- **MATERIAL FOR THIS TASK**:
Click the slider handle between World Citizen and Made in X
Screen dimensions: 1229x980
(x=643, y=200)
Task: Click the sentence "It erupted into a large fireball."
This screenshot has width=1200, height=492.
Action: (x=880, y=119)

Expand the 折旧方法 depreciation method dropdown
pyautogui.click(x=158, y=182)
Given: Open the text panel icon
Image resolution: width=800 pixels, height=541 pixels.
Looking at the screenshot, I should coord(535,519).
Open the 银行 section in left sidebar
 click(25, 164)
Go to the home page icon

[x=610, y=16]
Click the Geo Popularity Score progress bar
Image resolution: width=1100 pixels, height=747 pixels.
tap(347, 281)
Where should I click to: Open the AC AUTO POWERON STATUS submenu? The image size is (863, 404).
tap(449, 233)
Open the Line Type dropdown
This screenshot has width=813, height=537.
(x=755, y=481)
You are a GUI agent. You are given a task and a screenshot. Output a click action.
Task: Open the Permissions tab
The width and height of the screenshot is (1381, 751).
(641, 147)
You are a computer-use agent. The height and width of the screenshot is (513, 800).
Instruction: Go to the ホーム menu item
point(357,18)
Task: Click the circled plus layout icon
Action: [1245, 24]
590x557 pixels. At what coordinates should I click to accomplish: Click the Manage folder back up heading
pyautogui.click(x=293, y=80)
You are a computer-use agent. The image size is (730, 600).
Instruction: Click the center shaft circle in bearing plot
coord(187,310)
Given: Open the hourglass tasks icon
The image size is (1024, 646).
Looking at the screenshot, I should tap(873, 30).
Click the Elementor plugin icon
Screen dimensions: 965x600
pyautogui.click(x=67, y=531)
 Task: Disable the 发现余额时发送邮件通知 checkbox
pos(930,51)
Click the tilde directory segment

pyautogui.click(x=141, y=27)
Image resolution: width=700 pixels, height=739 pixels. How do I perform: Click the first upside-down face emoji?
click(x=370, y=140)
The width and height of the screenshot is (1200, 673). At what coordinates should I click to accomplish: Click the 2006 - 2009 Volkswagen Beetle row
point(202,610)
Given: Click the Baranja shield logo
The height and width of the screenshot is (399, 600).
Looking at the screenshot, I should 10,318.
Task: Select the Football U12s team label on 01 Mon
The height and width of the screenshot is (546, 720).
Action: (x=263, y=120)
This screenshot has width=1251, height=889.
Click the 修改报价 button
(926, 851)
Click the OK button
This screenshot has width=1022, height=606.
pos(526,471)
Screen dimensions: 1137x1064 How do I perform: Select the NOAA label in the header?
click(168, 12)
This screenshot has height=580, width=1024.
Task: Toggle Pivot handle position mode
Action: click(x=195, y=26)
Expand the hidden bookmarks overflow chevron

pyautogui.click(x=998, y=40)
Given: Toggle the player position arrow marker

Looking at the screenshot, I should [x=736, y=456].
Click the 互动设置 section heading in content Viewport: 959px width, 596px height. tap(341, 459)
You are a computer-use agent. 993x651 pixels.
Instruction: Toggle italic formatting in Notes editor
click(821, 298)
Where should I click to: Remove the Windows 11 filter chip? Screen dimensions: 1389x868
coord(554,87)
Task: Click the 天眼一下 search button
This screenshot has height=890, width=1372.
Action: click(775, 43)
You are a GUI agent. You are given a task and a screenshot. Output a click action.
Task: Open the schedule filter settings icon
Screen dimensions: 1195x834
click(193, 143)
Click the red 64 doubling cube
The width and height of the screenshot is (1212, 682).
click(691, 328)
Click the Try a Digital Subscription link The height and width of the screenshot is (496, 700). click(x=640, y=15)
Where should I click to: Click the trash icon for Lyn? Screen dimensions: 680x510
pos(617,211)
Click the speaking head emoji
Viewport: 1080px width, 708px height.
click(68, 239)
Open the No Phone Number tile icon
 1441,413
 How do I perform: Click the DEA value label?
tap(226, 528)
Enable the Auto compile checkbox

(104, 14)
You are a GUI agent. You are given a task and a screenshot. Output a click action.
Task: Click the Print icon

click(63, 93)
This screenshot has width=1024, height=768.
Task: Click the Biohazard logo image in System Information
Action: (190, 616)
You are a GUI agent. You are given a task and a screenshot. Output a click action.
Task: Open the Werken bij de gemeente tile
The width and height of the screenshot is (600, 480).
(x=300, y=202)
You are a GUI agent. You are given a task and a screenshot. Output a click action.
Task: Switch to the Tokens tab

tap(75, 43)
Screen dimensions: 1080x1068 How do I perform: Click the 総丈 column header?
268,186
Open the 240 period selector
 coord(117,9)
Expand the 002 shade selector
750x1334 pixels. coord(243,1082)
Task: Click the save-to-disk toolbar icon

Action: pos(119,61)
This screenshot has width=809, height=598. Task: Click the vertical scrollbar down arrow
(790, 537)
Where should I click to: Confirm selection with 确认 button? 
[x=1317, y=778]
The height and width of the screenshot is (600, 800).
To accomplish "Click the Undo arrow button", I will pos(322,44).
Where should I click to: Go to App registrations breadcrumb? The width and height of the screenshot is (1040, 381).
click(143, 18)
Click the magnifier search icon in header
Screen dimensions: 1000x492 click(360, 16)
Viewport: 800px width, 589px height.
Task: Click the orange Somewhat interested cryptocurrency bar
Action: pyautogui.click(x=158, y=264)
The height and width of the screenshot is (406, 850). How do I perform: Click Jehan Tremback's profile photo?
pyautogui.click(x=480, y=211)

- **TASK TO CARRY OUT**: If a line in the records above contains the string "computer", copy that line out.

- **ANSWER FOR THIS EXERCISE**:
You are a computer-use agent. The height and width of the screenshot is (513, 800).
You are a computer-use agent. The image size is (730, 600).
You are a computer-use agent. 993x651 pixels.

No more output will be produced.